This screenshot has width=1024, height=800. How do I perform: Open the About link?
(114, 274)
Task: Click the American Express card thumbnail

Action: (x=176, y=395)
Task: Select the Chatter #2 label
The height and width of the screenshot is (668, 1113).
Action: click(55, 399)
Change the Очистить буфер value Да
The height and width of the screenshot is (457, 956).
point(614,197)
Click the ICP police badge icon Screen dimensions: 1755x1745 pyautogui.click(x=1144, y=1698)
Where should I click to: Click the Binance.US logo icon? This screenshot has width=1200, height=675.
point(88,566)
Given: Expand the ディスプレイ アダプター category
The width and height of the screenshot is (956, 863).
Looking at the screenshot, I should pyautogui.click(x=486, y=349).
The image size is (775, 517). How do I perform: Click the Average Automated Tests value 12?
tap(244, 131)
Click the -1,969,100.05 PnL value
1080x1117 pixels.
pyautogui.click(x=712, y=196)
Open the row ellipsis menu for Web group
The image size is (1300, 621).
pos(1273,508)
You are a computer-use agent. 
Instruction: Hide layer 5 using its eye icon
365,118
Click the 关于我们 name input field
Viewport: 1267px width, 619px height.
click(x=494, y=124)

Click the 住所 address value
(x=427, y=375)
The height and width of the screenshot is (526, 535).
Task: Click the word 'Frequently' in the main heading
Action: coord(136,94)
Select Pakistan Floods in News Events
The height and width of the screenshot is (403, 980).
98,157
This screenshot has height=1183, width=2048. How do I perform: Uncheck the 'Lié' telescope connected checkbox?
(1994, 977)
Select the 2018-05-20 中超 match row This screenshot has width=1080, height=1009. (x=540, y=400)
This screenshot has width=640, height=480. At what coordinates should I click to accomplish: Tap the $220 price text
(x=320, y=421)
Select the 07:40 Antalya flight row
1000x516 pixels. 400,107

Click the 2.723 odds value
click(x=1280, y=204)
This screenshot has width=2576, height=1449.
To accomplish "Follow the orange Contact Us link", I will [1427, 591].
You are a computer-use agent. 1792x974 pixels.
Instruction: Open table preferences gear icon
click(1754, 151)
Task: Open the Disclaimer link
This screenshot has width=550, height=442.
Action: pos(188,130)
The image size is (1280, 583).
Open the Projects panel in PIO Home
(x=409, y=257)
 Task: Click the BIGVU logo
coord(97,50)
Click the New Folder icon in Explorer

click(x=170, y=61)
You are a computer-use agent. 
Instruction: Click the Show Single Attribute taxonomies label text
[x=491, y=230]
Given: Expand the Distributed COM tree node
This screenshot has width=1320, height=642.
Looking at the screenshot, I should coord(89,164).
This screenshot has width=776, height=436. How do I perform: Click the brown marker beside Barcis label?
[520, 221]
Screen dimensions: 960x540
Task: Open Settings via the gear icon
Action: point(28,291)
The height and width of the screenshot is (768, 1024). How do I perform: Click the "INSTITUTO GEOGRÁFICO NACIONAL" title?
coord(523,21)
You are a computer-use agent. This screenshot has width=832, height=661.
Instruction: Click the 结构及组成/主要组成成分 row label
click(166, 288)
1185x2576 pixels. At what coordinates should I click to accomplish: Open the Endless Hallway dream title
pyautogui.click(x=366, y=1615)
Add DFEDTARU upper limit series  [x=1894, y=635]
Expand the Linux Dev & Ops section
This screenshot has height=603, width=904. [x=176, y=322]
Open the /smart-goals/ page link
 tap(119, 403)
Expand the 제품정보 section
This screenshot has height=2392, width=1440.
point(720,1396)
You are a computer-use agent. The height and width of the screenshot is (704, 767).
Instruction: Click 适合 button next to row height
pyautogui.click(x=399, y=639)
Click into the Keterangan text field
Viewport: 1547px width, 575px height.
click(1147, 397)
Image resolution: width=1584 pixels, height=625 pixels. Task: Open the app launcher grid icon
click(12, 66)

◇ ◇ ◇ ◇ ◇ ◇ ◇

### WORK REQUEST
Everything from the line holding "The height and width of the screenshot is (768, 1024)." through the last line of the entries should be retyped exactly, with no other lines.

### OUTPUT FOR THIS EXERCISE
The height and width of the screenshot is (768, 1024). How do I perform: Click the "INSTITUTO GEOGRÁFICO NACIONAL" title?
coord(523,21)
You are a computer-use agent. This screenshot has width=832, height=661.
Instruction: Click the 结构及组成/主要组成成分 row label
click(166, 288)
1185x2576 pixels. At what coordinates should I click to accomplish: Open the Endless Hallway dream title
pyautogui.click(x=366, y=1615)
Add DFEDTARU upper limit series  [x=1894, y=635]
Expand the Linux Dev & Ops section
This screenshot has height=603, width=904. [x=176, y=322]
Open the /smart-goals/ page link
 tap(119, 403)
Expand the 제품정보 section
This screenshot has height=2392, width=1440.
point(720,1396)
You are a computer-use agent. The height and width of the screenshot is (704, 767).
Instruction: Click 适合 button next to row height
pyautogui.click(x=399, y=639)
Click into the Keterangan text field
Viewport: 1547px width, 575px height.
click(1147, 397)
Image resolution: width=1584 pixels, height=625 pixels. Task: Open the app launcher grid icon
click(12, 66)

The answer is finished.